[start Dataset excerpts]

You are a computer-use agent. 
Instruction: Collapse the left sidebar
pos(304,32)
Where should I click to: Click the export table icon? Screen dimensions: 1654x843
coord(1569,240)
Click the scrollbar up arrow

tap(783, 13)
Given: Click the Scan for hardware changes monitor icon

[end Dataset excerpts]
[start Dataset excerpts]

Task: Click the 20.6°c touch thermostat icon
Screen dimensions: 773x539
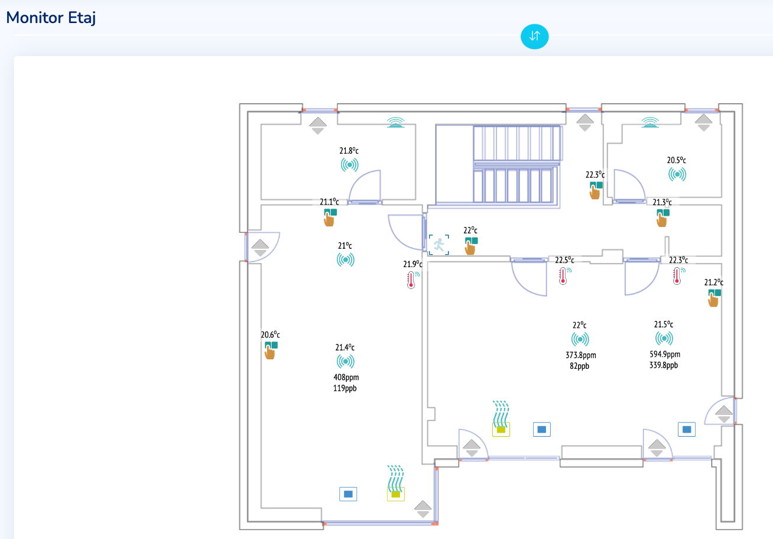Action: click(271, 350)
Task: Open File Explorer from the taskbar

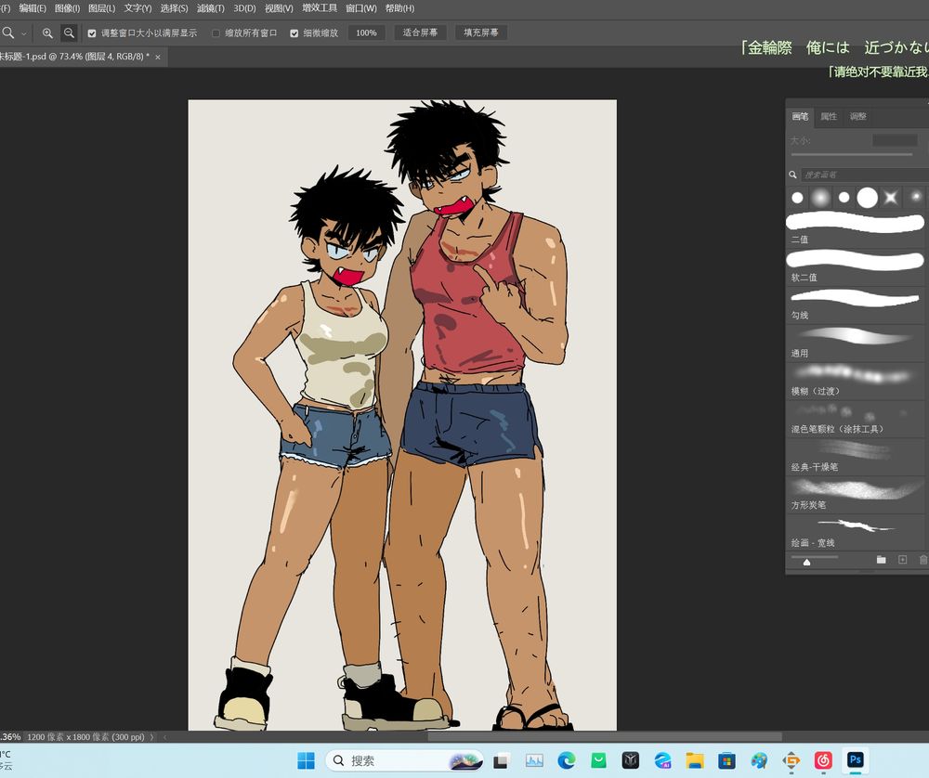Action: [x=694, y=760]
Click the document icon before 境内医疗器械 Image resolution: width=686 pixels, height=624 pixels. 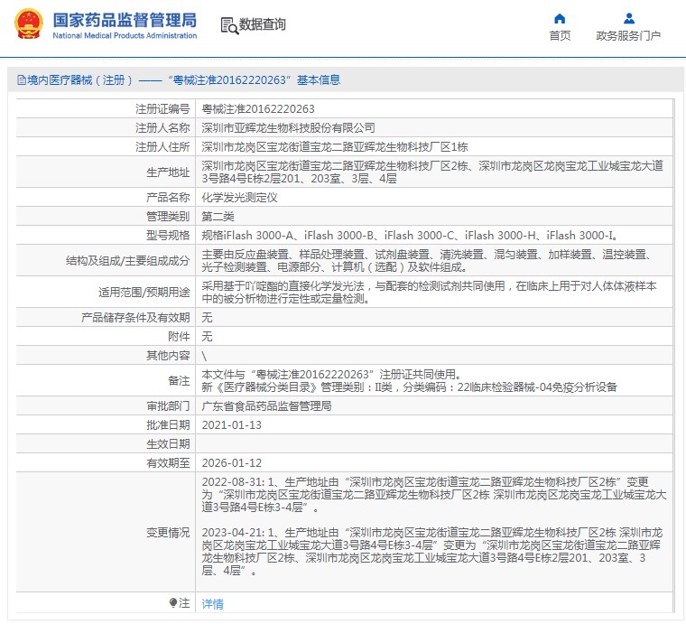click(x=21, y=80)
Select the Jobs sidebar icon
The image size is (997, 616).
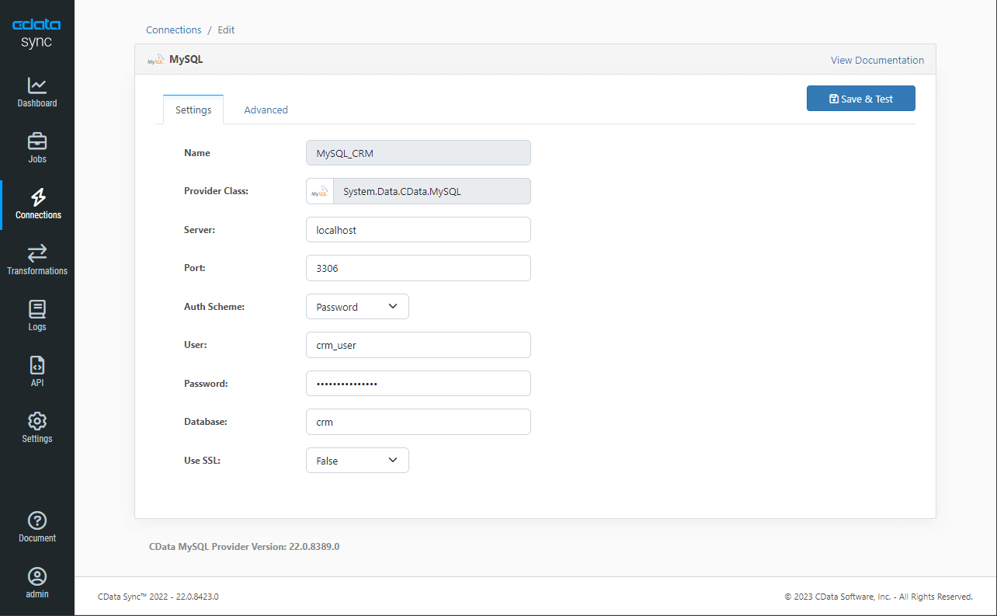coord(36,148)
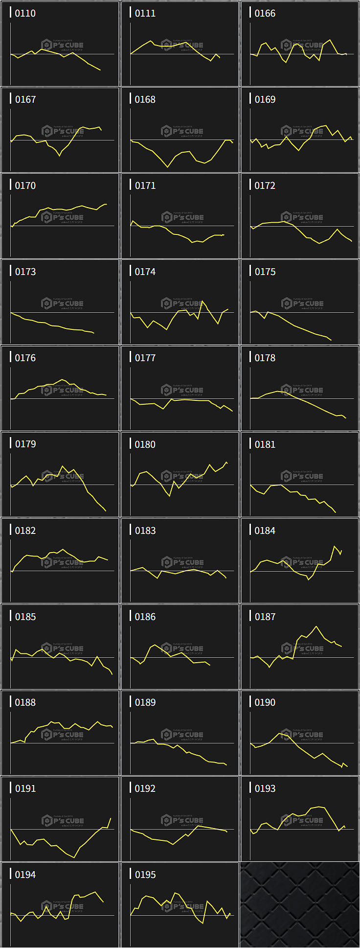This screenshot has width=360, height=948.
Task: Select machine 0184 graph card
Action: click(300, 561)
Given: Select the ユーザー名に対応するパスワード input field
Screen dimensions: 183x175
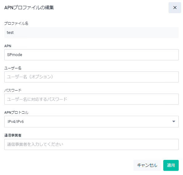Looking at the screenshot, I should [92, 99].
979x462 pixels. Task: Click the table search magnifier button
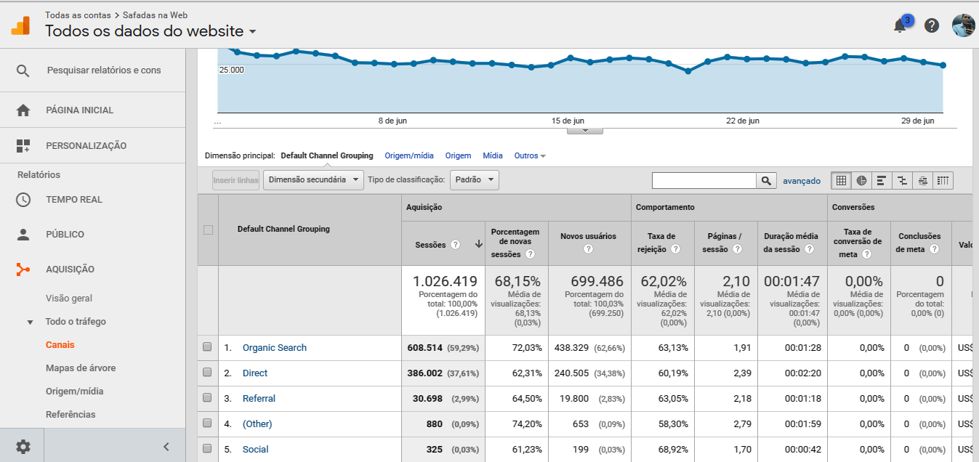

[end Dataset excerpts]

:: Exercise task ::
Select every line in the two blocks above that contains the string "sidebar", treating uppercase and lowercase as different, and copy each one out in full.

:: Correct result ::
Instruction: Collapse the left sidebar
Select the Jobs sidebar icon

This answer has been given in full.